Entries provided ::

───

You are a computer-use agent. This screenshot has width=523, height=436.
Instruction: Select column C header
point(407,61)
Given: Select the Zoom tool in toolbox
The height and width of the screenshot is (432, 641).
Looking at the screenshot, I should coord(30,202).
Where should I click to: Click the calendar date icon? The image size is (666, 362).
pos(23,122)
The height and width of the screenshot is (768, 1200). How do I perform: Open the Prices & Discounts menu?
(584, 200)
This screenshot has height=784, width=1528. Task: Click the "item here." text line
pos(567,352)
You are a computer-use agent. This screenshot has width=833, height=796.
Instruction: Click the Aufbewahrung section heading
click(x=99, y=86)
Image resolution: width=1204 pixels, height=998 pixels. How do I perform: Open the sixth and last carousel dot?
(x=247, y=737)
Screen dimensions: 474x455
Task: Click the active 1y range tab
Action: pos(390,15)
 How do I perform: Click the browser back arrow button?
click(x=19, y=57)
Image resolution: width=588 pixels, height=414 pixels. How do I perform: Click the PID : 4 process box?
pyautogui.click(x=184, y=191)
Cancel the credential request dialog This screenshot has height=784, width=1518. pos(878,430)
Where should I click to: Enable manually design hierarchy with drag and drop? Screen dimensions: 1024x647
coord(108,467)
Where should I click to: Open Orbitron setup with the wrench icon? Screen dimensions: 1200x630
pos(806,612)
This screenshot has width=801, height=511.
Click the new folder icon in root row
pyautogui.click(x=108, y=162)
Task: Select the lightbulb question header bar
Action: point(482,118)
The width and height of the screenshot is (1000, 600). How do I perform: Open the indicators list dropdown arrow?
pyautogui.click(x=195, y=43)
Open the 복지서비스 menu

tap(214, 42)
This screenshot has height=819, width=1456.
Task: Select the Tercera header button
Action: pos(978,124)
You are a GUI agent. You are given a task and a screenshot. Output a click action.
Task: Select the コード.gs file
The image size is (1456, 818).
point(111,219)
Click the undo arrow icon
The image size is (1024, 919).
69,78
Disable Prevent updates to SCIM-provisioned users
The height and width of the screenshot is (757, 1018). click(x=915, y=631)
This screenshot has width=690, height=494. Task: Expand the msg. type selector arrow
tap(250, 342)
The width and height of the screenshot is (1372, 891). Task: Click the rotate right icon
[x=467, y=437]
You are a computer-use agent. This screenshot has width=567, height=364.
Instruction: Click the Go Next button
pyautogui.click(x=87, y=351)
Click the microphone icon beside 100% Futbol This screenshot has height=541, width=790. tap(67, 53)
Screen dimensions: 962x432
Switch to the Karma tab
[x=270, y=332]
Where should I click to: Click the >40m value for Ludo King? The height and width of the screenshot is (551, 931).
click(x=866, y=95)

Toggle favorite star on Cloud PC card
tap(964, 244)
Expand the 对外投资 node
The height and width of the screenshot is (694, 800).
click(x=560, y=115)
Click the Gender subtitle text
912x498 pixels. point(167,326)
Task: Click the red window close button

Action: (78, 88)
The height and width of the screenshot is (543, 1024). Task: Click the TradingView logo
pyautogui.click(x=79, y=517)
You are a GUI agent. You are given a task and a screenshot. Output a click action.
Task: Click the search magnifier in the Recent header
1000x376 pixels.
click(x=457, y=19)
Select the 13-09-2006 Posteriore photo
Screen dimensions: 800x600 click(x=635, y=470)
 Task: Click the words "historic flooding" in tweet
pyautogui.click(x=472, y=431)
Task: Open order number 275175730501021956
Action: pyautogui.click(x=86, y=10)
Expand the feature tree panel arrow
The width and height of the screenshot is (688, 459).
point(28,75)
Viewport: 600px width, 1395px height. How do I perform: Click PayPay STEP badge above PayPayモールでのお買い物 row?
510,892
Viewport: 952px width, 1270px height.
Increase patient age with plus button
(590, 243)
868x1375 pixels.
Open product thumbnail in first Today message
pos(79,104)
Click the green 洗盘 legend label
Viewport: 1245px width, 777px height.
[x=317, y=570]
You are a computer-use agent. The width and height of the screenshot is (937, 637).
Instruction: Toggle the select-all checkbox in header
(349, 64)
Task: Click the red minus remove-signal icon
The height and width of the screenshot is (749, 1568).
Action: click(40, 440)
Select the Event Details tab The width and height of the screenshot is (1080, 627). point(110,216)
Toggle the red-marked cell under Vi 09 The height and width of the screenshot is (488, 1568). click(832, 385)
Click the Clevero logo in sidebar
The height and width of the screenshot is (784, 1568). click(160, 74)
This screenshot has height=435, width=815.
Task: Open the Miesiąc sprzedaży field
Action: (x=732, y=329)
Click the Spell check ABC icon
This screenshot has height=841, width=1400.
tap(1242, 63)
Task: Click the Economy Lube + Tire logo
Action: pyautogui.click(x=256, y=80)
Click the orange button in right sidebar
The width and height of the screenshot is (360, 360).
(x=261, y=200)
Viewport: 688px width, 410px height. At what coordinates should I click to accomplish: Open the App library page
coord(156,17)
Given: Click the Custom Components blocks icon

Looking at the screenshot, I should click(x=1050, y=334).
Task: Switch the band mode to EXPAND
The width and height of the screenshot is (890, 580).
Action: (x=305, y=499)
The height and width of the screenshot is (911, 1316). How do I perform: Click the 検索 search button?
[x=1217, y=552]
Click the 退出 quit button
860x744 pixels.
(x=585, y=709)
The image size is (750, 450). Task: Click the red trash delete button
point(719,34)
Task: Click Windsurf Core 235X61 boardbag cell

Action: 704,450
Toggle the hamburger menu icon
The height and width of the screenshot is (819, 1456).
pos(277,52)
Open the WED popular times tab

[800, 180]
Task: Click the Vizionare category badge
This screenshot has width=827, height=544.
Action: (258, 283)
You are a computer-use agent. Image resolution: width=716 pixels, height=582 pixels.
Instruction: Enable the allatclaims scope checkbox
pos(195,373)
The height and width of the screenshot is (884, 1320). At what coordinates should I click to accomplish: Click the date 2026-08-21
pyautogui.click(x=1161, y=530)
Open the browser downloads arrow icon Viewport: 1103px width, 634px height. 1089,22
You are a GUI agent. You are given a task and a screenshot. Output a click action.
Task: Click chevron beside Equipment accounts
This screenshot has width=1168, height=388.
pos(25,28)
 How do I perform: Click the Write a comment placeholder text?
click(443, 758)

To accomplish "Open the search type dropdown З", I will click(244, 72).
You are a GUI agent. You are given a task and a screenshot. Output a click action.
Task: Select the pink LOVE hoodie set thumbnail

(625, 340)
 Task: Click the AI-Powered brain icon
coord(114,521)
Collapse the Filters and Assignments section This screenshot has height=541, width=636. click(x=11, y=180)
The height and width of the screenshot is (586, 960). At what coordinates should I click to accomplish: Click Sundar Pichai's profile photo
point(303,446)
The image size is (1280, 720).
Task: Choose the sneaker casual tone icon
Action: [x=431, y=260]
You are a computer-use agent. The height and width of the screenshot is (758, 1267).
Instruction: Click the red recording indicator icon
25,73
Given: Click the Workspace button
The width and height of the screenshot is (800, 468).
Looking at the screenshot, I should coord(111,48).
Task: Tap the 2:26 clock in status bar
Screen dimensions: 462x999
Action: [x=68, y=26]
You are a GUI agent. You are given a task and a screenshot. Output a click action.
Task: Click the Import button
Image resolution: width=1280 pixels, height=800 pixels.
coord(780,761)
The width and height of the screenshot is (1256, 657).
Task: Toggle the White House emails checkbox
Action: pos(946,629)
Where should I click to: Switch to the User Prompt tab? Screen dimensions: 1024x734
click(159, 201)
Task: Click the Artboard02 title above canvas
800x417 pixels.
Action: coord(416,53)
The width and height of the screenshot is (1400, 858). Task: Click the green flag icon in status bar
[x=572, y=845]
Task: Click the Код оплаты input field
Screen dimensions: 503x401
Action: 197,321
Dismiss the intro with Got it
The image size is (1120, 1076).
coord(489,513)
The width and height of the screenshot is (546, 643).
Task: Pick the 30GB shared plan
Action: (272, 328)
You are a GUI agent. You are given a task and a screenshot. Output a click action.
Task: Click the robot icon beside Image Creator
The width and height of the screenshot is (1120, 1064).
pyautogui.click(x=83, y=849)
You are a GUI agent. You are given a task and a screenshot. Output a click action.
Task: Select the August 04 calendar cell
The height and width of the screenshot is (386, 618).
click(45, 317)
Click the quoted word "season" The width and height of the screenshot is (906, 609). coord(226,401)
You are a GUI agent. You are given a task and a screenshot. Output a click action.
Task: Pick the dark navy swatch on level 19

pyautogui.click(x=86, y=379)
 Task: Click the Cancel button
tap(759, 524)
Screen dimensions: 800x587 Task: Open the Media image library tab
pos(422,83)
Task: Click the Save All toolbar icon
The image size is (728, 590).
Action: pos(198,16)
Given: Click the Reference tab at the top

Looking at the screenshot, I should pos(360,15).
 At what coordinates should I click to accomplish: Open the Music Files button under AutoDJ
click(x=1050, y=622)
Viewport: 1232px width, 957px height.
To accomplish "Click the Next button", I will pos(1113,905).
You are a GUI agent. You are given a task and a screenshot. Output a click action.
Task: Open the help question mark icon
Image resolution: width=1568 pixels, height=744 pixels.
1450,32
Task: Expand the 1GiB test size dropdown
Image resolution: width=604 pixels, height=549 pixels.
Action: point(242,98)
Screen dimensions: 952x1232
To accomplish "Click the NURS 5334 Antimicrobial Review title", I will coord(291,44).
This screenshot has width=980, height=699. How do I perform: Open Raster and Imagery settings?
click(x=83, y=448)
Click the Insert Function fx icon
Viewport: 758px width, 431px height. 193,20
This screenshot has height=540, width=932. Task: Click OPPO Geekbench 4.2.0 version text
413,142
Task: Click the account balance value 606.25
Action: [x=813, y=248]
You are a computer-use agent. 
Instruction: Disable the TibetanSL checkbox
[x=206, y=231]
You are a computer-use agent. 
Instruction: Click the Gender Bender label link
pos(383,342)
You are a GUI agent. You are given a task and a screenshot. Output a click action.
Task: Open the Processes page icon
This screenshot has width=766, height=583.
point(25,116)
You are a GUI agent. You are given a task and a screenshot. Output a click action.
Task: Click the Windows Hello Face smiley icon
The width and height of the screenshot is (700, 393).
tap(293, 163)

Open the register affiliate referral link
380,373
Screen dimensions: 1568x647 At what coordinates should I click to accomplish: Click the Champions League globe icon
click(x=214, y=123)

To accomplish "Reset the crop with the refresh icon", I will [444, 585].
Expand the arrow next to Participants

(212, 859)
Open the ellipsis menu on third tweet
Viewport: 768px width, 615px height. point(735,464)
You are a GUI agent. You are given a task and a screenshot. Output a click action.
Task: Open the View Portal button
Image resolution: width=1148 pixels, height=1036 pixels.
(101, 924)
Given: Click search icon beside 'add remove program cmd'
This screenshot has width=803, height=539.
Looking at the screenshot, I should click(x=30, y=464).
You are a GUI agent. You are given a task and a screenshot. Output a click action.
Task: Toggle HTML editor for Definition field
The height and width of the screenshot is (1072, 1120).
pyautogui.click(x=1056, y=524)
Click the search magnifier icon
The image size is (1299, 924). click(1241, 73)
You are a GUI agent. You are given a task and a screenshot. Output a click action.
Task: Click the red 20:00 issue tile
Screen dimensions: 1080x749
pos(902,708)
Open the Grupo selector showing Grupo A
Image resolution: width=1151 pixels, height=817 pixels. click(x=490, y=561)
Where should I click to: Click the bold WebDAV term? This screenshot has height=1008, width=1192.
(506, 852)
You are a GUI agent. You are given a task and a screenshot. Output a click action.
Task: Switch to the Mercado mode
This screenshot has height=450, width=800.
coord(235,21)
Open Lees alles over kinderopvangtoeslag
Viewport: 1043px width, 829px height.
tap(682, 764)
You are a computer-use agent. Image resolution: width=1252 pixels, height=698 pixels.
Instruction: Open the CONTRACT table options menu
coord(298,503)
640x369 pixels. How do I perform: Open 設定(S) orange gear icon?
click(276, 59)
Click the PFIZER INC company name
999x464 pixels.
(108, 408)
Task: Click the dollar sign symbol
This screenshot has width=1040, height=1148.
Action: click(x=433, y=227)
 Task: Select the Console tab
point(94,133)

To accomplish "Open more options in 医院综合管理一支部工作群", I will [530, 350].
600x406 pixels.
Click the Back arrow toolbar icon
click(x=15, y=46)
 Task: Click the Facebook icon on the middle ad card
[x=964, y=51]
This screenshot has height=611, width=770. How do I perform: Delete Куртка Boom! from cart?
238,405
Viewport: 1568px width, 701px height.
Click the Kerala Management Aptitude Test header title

───

What to work on :: Every line that contains the string "will" should be returned from the data.

Exercise result ::
To accomplish "Open the search type dropdown З", I will click(244, 72).
To accomplish "Click the Next button", I will pos(1113,905).
To accomplish "Click the NURS 5334 Antimicrobial Review title", I will coord(291,44).
To accomplish "Reset the crop with the refresh icon", I will [444, 585].
To accomplish "Open more options in 医院综合管理一支部工作群", I will [530, 350].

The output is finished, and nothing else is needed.